#01 Angels With Broken Wings (Life, Death & In Between)
On my way to swim class the other day, I noticed something disturbing. The train station I was at was above ground and birds tend to fly back and forth through the rafters.
Once I found a comfortable perch on the platform to await the train, I began to survey the trash strewn aimlessly across the tracks. There were the normal signs of man’s impact on nature, like empty soda cans, candy wrappers and condoms, but then I saw them.
There, amongst the debris and rubbish, were two dead pigeons.
The first was on its back with one wing half spread. His/her poor tiny feet were still and lifeless. The other was just a few inches away in a position that I can only describe as “uncomfortable.”

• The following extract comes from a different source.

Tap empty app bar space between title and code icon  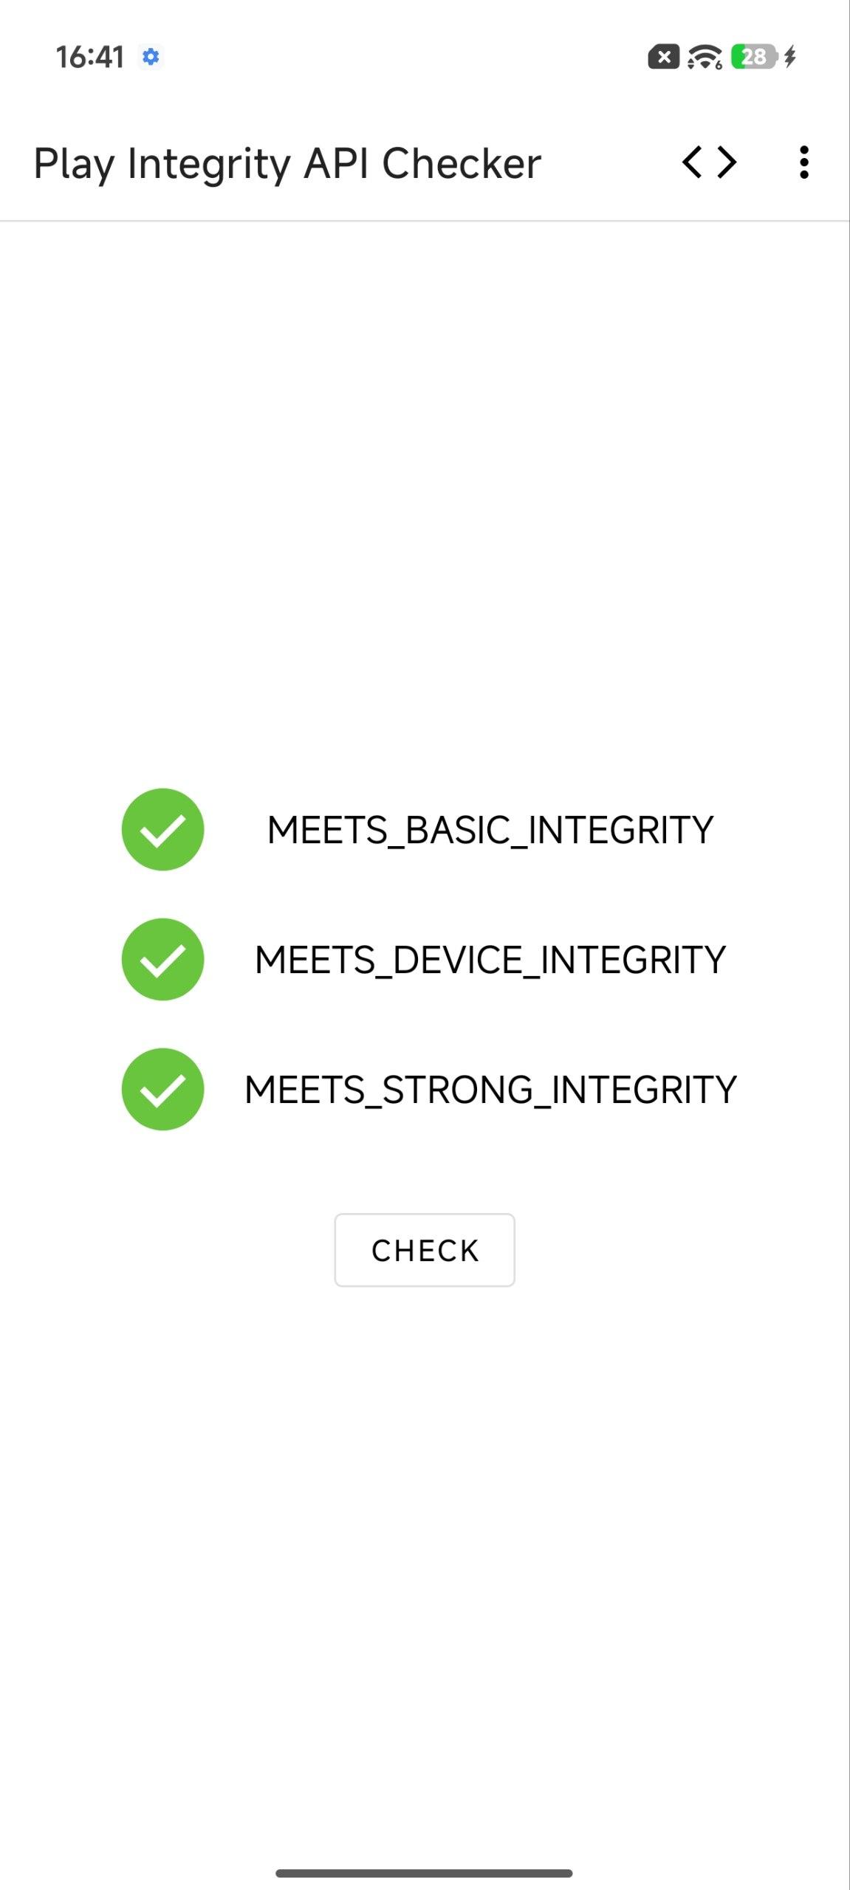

As much as I wanted to look away from the rotting flesh and dismembered feathers I couldn't. No matter how insignificant these carcasses were to most of the people on the platform that day, I couldn't help recognizing that these were two snuffed out lives laying a few feet away from me.
A dozen and one thoughts ran through my mind: How did they die? Was it a train? Poison? Old age? Were they love birds? Did one throw him/herself in front of an on coming train when the other died? Was it double hombirdicide?
Splat! Cue Batman sound effects.
My thoughts were interrupted by a very distinct sound. I looked up to find the source. It was another pigeon positioned on a beam above the tracks that had just shat on a random candy wrapper a foot from its fallen comrades.
It was a cold irony. Here I was, a mere human, taking note of the demise of these two pigeons, while one of its own could care less. Their gravesite was his/her bathroom.
The entire experience made me think about the frailty of life. People I don’t know die every day and, for the most part, I don’t even bat an eye. I just rack it up as just a part of the life cycle and coldly move on telling myself for every door that closes, another opens.
I realized that I was no different than that pigeon in the rafters, oblivious to the death of another one of my own kind. Staring at those two dead birds haphazardly strewn across the tracks made me ponder my own mortality.
I know that when I’m dead and buried I would want for someone, somewhere to remember me. To know that I made enough of an impact to be missed. That I wouldn’t just be some rotting corpse laying beneath the surface as strangers walked by and defecated on my grave.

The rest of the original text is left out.